READING PASSAGE:
============================================================
Newswise — A South Dakota State University researcher is finding new ways to destroy cancer cells that develop resistance to multiple chemotherapy drugs.
“Chemotherapy is the most common treatment for cancers,” explained Assistant Professor Surtaj Iram of the Department of Chemistry and Biochemistry. “However, one of the biggest obstacles to success is cancer cells that acquire resistance to multiple drugs.” As a result, the cancer cells stop responding to these therapeutic drugs.
Through a one-year, nearly $90,000 grant from the South Dakota Board of Regents, Iram will use a new imaging technique to discover drugs that can disrupt one of the main mechanisms through which cancer cells gain resistance—overexpression of multidrug resistance protein 1, known as MRP1. In addition, he seeks to discover novel drugs that can selectively kill MRP1-overexpressing multidrug resistant cancer cells.
“Our long-term goal is to overcome multidrug resistance in cancer and to improve the effectiveness and reduce the toxicity of chemotherapy drugs,” explained Iram, who has been at South Dakota State for four years. He is one of the researchers working with South Dakota’s BioSystems Networks and Translational Research Center.
Iram has been doing cancer research for nearly 13 years, first as a postdoctoral researcher at Columbia University, then at the Queen’s University Cancer Research Institute in Canada and most recently at the Loyola University Stritch School of Medicine in Chicago. He earned his doctoral degree in biochemistry from the University of Illinois, Urbana-Champaign, in 2005.
“Although cancer cells use different mechanisms to become multidrug resistant, overexpression of MRP1 is a frequently used mechanism in many types of cancer,” Iram said.
MRP1 is a protein on the cell surface that serves as a gatekeeper, he explained. “Any drug needs to go past these gatekeepers.” MRP1 protects the cell by pumping out harmful molecules to prevent toxin buildup. Other researchers have shown that mice that do not produce this protein are hypersensitive to toxic drugs.
However, overexpression of MRP1 causes the protein to pump out the chemotherapy drugs, thereby protecting cancer cells and making them resistant to multiple therapeutic drugs. MRP1, for instance, plays a role in neuroblastoma, a rare childhood cancer that affects the nervous system.
“This protein has both a positive and negative role,” Iram explained. “We want to shut off the route through which MRP1 clears therapeutic drugs from the cell, but keep the doors open for the positive job this protein is doing.”
Using a newly developed fluorescent imaging technique, Iram and his team of graduate and undergraduate students will screen 386 anticancer compounds that are now in clinical trials and 1,443 compounds that have recently received FDA approval.
In addition, the researchers will use two lines of cells, one that is sensitive to and one that is resistant to chemotherapy drugs, to identify whether any of these compounds might be able to kill multidrug resistant cancer cells.
“Collateral sensitivity is the idea behind the discovery of drugs that can selectively kill MRP1-overexpressing multidrug resistant cancer cells,” Iram explained. “Gaining strength in one area usually creates weakness in another area—everything in nature comes at a price.” For instance, MRP1 plays a role in regulating glutathione levels. Glutathione is the most abundant antioxidant in the body. If there is less glutathione due to MRP1-overexpression, the cell may be more prone to oxidative damage.
“We will take these drugs that are already in the pipeline and find a new role for them,” Iram said. That will then create an opportunity for a licensing agreement with the company that is developing the drug.
============================================================
MATERIAL PROVIDED:

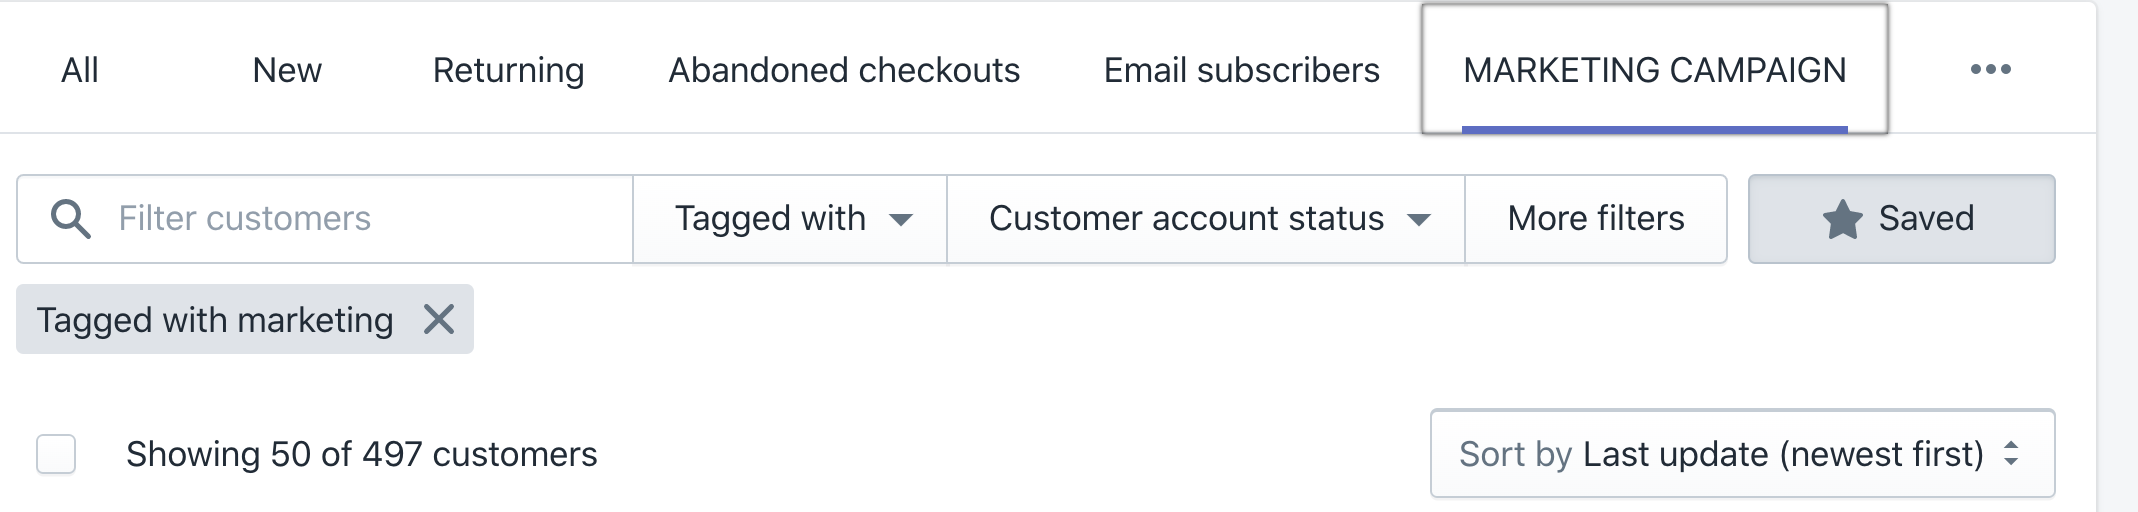Open the Email subscribers tab
This screenshot has width=2138, height=512.
[x=1241, y=70]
============================================================
EXERCISES TO COMPLETE:
[1] According to the article on MRP1, why does Iram want to block only the route by which MRP1 clears therapeutic drugs instead of shutting the protein down entirely? Answer in one to three sentences.
[2] From the article on MRP1, quote the passage that begins at the words "MRP1 is a protein" and stops after "to toxic drugs.".
[3] Which universities does the article on MRP1 name?
The material after the article on MRP1 is separate from the article.

RESPONSES TO THE TASKS:
[1] MRP1 also does a positive job. It protects the cell by pumping out harmful molecules so toxins don't build up, and mice that lack the protein are hypersensitive to toxic drugs. The goal is to stop it from pumping out chemotherapy drugs while leaving that protective role intact.

[2]
MRP1 is a protein on the cell surface that serves as a gatekeeper, he explained. “Any drug needs to go past these gatekeepers.” MRP1 protects the cell by pumping out harmful molecules to prevent toxin buildup. Other researchers have shown that mice that do not produce this protein are hypersensitive to toxic drugs.

[3]
- South Dakota State University
- Columbia University
- Queen's University (its Cancer Research Institute in Canada)
- Loyola University (its Stritch School of Medicine in Chicago)
- University of Illinois, Urbana-Champaign